Theorem sitgfval 29002

Description: Value of the Bochner integral for a simple function F. (Contributed by Thierry Arnoux, 30-Jan-2018.)

Hypotheses

Ref	Expression
sitgval.b	|- B = ( Base ` W )
sitgval.j	|- J = ( TopOpen ` W )
sitgval.s	|- S = (sigaGen ` J )
sitgval.0	|- .0. = ( 0g ` W )
sitgval.x	|- .x. = ( .s ` W )
sitgval.h	|- H = (RRHom ` (Scalar ` W ) )
sitgval.1	|- ( ph -> W e.
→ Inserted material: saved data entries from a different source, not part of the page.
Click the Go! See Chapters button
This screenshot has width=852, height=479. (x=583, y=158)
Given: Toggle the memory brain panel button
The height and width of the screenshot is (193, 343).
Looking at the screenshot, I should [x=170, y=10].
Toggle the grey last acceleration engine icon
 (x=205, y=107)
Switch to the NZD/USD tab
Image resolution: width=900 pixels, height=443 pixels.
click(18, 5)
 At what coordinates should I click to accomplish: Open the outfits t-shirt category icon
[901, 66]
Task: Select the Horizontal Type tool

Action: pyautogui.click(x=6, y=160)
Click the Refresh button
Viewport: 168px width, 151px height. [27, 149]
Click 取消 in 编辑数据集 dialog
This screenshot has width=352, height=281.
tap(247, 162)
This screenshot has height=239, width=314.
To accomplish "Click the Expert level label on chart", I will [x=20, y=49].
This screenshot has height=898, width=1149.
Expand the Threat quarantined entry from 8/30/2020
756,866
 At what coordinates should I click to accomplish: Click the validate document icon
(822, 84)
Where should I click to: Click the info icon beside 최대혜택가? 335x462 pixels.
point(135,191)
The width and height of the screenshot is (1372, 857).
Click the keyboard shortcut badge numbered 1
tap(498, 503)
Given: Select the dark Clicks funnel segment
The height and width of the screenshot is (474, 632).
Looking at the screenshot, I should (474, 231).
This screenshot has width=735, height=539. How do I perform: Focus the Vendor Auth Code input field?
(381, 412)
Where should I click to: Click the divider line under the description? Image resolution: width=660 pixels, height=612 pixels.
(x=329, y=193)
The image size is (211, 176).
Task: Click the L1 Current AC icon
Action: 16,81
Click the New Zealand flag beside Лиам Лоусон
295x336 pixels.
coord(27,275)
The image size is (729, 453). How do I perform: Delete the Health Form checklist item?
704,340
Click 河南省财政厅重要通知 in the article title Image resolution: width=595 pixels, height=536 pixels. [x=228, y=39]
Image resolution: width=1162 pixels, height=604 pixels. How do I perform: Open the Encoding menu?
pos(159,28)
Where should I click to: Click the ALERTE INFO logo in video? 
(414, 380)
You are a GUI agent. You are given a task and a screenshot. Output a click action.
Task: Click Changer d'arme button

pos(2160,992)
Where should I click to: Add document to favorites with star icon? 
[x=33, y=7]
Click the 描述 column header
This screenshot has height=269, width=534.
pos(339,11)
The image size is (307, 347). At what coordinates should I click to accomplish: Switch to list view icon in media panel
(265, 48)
V )
sitgval.2	|- ( ph -> M e. U. ran measures )
sibfmbl.1	|- ( ph -> F e. dom ( Wsitg M ) )

Assertion

Ref	Expression
sitgfval	|- ( ph -> ( ( Wsitg M ) ` F ) = ( W gsumg ( x e. ( ran F \ { .0. } ) |-> ( ( H ` ( M ` ( `' F " { x } ) ) ) .x. x ) ) ) )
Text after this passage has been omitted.